*** Opening Supplied data ***

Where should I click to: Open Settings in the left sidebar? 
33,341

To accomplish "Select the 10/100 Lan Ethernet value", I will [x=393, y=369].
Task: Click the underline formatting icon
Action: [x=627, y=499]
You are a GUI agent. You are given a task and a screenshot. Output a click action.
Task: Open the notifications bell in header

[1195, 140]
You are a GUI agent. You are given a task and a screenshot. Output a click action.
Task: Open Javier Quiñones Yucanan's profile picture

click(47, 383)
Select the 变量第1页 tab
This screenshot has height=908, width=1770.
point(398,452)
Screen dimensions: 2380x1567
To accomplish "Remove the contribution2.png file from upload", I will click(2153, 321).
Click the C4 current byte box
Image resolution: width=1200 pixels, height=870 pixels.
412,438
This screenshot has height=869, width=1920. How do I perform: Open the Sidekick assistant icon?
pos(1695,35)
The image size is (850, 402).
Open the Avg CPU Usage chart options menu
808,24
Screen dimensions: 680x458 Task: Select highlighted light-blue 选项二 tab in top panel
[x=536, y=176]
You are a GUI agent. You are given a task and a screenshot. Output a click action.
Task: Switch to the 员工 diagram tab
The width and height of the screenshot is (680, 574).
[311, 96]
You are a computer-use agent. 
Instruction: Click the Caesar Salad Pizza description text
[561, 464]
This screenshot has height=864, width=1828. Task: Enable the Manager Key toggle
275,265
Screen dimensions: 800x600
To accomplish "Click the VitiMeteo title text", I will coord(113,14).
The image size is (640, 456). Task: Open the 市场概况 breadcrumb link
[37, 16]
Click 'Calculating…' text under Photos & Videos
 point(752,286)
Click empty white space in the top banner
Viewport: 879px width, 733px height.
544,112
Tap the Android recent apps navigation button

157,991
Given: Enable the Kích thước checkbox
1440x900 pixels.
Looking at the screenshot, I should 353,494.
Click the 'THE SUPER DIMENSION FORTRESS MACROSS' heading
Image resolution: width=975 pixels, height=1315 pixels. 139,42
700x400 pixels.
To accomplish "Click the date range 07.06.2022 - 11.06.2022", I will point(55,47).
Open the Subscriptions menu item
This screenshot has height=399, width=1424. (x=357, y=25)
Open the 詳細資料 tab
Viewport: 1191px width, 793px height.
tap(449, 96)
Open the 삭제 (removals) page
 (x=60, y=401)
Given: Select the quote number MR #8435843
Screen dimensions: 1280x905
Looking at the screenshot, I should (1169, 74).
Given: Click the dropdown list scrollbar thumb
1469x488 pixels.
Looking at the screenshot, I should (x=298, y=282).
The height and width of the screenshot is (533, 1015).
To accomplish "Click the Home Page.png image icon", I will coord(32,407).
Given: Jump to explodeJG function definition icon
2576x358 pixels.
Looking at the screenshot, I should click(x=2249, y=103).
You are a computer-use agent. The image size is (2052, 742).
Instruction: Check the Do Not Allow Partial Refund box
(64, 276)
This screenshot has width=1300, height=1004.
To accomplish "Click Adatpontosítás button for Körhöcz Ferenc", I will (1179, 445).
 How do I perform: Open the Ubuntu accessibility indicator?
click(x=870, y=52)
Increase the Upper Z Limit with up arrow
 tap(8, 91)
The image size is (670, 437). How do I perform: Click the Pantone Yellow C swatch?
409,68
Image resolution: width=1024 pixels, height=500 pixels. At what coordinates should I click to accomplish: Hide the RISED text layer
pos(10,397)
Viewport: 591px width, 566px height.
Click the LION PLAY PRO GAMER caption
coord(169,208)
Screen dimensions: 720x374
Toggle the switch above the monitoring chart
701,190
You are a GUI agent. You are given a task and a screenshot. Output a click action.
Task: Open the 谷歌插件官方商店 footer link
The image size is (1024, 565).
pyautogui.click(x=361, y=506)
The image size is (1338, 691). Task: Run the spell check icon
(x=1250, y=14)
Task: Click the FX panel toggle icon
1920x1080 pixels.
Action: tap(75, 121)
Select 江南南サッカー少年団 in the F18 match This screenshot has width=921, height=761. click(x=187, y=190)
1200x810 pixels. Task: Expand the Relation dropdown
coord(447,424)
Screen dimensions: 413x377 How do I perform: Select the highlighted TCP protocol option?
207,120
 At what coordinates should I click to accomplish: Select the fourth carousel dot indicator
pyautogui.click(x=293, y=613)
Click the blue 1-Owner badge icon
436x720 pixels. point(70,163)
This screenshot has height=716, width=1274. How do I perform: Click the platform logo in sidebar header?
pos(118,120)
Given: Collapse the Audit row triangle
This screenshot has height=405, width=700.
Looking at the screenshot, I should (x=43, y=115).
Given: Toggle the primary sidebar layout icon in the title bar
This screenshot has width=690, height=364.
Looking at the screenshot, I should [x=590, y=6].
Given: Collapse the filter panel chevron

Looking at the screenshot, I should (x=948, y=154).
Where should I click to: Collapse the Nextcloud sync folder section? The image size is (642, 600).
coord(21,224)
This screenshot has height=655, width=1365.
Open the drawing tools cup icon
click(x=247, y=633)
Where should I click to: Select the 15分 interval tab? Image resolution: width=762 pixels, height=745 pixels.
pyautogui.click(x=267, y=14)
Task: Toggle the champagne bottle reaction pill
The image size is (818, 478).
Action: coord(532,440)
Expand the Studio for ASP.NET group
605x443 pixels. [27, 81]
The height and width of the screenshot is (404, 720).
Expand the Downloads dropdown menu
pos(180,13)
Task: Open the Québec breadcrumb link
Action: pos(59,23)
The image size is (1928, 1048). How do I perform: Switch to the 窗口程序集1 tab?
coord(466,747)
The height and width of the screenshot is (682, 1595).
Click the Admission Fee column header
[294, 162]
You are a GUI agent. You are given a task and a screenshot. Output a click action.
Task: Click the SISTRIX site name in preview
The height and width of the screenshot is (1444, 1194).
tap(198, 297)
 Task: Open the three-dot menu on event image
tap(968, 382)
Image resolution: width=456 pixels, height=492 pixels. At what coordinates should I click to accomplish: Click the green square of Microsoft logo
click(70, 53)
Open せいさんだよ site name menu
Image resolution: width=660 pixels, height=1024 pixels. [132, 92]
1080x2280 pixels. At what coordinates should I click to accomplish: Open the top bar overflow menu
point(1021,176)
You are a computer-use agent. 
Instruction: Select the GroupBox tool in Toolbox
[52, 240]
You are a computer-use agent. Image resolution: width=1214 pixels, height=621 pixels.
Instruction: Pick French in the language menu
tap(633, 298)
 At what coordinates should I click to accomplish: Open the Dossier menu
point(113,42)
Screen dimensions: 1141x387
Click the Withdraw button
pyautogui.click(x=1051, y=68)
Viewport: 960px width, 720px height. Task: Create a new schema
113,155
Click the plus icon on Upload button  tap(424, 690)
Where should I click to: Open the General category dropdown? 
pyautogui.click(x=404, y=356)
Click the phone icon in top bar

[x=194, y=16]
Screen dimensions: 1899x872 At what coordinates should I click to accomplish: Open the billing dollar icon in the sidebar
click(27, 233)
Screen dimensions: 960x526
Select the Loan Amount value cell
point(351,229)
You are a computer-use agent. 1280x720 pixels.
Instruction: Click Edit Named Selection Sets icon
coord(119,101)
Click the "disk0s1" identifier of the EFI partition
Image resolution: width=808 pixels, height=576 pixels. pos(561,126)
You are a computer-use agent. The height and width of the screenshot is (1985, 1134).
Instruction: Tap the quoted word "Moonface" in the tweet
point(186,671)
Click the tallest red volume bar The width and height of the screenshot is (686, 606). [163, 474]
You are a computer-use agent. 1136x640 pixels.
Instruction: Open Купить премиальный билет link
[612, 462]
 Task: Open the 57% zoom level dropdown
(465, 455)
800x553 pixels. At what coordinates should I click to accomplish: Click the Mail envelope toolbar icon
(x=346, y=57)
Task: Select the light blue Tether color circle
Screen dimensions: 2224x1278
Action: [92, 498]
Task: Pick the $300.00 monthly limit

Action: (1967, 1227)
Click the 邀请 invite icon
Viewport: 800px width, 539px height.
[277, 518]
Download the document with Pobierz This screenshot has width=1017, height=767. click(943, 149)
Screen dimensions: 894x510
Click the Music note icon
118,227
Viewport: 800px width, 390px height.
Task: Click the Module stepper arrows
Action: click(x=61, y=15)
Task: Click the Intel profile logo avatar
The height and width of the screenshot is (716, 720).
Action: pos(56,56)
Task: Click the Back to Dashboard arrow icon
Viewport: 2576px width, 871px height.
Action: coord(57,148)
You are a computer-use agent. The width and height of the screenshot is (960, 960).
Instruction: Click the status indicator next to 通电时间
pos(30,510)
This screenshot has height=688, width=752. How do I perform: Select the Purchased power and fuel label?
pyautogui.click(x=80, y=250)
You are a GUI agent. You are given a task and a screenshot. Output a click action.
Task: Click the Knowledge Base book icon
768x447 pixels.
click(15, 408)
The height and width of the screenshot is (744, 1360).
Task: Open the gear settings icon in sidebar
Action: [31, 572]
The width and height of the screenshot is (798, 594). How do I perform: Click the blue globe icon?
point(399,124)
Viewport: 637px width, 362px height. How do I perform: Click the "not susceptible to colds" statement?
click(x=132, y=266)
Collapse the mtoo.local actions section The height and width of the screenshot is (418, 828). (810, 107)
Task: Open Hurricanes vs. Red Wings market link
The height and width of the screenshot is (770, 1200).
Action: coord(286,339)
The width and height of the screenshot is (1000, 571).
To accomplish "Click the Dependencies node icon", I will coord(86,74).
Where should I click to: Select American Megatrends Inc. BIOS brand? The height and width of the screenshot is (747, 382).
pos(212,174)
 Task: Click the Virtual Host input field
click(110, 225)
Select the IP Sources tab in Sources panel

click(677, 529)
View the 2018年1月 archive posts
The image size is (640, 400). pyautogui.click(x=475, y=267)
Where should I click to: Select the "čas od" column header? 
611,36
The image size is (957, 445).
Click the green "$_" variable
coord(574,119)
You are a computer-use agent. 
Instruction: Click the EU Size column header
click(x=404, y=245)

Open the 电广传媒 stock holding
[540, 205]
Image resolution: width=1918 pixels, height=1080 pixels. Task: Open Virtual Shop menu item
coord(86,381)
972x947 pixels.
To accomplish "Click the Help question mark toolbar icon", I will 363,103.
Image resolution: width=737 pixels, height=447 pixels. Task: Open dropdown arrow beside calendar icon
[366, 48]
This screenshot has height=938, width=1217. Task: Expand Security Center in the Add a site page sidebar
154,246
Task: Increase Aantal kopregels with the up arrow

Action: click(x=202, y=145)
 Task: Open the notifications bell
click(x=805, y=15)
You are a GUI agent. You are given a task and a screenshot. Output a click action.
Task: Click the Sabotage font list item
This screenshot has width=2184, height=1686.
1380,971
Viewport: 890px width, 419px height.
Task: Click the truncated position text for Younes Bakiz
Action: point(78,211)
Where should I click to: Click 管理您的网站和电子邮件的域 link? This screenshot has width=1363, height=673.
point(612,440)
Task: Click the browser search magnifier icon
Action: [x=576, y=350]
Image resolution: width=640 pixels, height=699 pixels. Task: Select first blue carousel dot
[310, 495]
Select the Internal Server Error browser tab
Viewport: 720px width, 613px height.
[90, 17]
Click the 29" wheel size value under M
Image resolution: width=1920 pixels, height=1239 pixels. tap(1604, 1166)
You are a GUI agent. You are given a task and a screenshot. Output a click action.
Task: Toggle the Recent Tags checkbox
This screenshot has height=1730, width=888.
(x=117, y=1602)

*** Closing Supplied data ***

Identify each line in the entries with the word "checkbox" and copy it.

Given: Enable the Kích thước checkbox
Task: Toggle the Recent Tags checkbox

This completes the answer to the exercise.